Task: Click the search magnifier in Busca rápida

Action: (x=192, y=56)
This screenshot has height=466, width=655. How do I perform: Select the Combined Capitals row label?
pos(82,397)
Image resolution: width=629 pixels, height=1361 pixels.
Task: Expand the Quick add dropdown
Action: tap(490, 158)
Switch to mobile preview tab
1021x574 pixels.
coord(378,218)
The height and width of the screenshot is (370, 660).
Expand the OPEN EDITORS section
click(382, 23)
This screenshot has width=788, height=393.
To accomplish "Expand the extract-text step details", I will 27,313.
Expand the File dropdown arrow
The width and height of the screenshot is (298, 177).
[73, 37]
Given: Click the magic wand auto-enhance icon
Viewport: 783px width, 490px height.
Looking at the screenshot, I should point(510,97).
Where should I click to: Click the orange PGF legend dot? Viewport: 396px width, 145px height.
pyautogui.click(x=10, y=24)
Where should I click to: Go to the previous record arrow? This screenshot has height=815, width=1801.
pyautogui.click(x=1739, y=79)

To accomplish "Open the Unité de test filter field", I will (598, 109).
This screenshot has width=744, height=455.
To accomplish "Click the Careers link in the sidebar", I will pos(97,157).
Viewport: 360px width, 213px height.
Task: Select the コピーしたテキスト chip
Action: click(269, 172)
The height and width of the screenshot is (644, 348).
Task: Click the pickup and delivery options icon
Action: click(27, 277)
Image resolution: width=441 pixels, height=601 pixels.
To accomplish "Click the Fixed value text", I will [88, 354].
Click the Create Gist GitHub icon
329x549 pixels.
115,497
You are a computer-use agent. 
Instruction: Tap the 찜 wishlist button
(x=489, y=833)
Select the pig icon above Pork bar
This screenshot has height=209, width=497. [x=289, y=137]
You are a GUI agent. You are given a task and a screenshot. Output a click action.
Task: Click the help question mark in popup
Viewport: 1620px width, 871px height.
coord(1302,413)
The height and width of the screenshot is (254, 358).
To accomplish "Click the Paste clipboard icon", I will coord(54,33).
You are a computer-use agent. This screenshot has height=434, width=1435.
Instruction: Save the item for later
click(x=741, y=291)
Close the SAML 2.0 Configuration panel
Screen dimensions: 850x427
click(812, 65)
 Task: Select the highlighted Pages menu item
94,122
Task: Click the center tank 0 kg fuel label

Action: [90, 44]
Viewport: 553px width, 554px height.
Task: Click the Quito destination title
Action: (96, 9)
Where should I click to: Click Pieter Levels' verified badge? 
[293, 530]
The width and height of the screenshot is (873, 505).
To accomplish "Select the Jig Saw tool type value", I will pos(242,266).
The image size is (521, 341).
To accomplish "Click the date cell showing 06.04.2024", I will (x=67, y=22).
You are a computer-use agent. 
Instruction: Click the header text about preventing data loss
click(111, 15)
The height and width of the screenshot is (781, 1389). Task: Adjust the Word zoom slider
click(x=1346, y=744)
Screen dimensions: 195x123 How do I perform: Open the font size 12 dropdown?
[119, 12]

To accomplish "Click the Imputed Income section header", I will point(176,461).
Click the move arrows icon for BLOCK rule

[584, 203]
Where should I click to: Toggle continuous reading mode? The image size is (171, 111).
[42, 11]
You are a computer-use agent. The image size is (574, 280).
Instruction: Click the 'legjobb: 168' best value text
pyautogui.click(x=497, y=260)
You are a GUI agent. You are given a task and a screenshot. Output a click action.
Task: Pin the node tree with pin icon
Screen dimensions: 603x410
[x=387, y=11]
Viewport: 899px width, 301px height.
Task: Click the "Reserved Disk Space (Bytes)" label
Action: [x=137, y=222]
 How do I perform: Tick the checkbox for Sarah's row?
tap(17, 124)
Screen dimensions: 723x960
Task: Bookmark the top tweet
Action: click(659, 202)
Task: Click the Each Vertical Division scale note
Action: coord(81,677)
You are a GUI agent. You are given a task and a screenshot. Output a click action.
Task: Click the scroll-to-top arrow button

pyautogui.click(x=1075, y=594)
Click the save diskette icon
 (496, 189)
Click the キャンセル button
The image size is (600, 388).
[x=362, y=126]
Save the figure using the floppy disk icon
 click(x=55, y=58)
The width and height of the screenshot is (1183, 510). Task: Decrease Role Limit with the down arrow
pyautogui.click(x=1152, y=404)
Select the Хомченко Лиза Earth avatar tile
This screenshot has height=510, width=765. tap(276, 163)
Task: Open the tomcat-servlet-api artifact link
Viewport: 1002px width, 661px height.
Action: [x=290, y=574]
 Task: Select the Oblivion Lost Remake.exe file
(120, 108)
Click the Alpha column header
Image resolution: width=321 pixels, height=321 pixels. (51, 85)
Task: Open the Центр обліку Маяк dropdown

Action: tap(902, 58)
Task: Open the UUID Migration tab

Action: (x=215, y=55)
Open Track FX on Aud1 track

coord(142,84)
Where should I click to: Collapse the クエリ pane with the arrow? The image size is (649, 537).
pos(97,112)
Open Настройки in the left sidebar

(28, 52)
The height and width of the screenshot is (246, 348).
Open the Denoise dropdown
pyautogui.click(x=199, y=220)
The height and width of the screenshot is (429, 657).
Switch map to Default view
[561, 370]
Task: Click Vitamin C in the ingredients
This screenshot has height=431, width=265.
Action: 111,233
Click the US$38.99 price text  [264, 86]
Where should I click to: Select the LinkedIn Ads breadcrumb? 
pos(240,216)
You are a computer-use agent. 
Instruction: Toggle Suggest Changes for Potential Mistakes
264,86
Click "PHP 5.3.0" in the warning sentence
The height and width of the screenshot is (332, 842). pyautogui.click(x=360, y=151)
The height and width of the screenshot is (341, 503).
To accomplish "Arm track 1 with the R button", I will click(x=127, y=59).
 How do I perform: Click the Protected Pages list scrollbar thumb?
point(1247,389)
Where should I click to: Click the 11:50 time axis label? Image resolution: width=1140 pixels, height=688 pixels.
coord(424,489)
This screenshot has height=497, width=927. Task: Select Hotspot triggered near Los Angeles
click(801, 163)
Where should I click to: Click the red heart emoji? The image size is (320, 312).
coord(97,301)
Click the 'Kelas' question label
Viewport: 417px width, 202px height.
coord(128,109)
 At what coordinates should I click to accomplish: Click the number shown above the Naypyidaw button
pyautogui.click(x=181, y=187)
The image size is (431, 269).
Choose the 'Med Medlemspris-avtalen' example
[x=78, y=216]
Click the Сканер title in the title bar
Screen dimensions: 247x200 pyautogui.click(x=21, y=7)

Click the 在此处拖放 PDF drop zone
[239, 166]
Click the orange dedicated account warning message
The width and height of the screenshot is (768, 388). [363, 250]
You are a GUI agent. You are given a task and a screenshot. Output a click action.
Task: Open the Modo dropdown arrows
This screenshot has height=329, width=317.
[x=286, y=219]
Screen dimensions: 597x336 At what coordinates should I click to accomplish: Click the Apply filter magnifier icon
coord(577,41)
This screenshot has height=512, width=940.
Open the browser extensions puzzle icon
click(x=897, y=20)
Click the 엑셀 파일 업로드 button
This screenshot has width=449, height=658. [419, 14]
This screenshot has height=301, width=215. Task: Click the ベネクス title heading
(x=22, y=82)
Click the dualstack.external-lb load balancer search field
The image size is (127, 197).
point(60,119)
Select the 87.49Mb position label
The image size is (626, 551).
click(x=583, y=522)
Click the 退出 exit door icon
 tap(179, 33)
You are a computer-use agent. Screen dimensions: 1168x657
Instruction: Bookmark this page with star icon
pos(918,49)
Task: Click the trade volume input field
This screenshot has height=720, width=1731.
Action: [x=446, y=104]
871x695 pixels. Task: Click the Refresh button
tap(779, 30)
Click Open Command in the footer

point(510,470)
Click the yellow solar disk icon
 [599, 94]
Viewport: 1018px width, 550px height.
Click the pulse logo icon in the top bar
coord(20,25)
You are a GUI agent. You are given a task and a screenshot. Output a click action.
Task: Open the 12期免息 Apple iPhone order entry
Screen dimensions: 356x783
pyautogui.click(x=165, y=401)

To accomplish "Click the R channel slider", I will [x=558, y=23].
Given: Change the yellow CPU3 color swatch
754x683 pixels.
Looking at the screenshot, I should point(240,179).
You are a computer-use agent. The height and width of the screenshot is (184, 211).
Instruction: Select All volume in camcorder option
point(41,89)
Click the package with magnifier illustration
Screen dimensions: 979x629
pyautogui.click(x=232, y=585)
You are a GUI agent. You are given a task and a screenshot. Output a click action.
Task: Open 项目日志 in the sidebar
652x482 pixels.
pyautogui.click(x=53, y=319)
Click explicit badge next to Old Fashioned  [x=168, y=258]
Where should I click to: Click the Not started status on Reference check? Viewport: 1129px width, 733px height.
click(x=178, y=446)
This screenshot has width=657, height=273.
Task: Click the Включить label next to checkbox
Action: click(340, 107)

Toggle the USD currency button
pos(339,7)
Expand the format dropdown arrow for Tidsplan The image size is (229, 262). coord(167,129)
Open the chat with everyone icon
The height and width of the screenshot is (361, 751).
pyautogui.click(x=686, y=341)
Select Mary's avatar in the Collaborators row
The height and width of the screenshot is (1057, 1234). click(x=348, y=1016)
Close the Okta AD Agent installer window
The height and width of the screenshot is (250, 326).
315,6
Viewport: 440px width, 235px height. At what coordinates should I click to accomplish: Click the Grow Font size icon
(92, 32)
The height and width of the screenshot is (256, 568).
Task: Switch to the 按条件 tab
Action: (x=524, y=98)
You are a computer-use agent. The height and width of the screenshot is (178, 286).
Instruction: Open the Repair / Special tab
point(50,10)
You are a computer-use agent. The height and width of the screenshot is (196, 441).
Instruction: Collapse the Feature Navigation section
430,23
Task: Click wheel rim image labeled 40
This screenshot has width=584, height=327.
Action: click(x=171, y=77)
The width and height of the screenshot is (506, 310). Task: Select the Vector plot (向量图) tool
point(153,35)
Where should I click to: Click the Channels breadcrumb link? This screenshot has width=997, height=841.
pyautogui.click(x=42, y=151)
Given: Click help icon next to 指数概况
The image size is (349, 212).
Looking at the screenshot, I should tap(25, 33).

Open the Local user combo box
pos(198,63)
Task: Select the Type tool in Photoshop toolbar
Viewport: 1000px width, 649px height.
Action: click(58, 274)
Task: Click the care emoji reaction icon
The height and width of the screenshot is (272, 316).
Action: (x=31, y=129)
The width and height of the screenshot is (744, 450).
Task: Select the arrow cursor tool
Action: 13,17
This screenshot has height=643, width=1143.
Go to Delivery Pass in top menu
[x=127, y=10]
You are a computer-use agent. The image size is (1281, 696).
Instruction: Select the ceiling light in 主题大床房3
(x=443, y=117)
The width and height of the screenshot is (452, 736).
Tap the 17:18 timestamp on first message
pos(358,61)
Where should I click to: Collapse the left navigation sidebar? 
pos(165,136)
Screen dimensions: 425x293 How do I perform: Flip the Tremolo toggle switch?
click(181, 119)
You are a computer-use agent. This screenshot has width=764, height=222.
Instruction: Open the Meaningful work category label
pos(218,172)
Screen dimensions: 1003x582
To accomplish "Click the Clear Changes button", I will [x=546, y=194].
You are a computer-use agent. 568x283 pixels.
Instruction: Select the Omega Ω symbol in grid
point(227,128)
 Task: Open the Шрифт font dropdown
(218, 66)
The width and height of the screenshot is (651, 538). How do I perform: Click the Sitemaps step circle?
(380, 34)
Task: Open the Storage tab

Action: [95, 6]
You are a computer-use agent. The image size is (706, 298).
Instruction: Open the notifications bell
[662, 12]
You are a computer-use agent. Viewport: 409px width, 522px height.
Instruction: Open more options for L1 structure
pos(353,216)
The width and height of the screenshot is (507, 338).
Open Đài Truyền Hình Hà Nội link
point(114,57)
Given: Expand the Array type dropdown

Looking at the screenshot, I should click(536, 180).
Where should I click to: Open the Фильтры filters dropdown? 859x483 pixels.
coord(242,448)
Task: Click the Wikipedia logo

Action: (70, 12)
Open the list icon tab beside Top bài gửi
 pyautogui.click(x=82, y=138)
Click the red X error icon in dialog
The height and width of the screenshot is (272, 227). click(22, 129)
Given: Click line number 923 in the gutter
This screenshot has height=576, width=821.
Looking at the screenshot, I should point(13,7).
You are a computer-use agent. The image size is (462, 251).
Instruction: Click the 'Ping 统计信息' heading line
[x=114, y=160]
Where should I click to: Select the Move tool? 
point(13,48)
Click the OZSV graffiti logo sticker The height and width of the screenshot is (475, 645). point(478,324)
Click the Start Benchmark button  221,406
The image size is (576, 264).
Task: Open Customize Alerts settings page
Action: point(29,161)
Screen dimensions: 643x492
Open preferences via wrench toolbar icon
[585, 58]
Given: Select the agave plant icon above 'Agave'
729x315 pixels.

· · · · ·

Requirement: Everything from the first line of the material through the line containing "This screenshot has width=744, height=455." is to be printed exactly; lines after that are to be left out.

Answer for this exercise:
Task: Click the search magnifier in Busca rápida

Action: (x=192, y=56)
This screenshot has height=466, width=655. How do I perform: Select the Combined Capitals row label?
pos(82,397)
Image resolution: width=629 pixels, height=1361 pixels.
Task: Expand the Quick add dropdown
Action: tap(490, 158)
Switch to mobile preview tab
1021x574 pixels.
coord(378,218)
The height and width of the screenshot is (370, 660).
Expand the OPEN EDITORS section
click(382, 23)
This screenshot has width=788, height=393.
To accomplish "Expand the extract-text step details", I will 27,313.
Expand the File dropdown arrow
The width and height of the screenshot is (298, 177).
[73, 37]
Given: Click the magic wand auto-enhance icon
Viewport: 783px width, 490px height.
Looking at the screenshot, I should point(510,97).
Where should I click to: Click the orange PGF legend dot? Viewport: 396px width, 145px height.
pyautogui.click(x=10, y=24)
Where should I click to: Go to the previous record arrow? This screenshot has height=815, width=1801.
pyautogui.click(x=1739, y=79)

To accomplish "Open the Unité de test filter field", I will (598, 109).
This screenshot has width=744, height=455.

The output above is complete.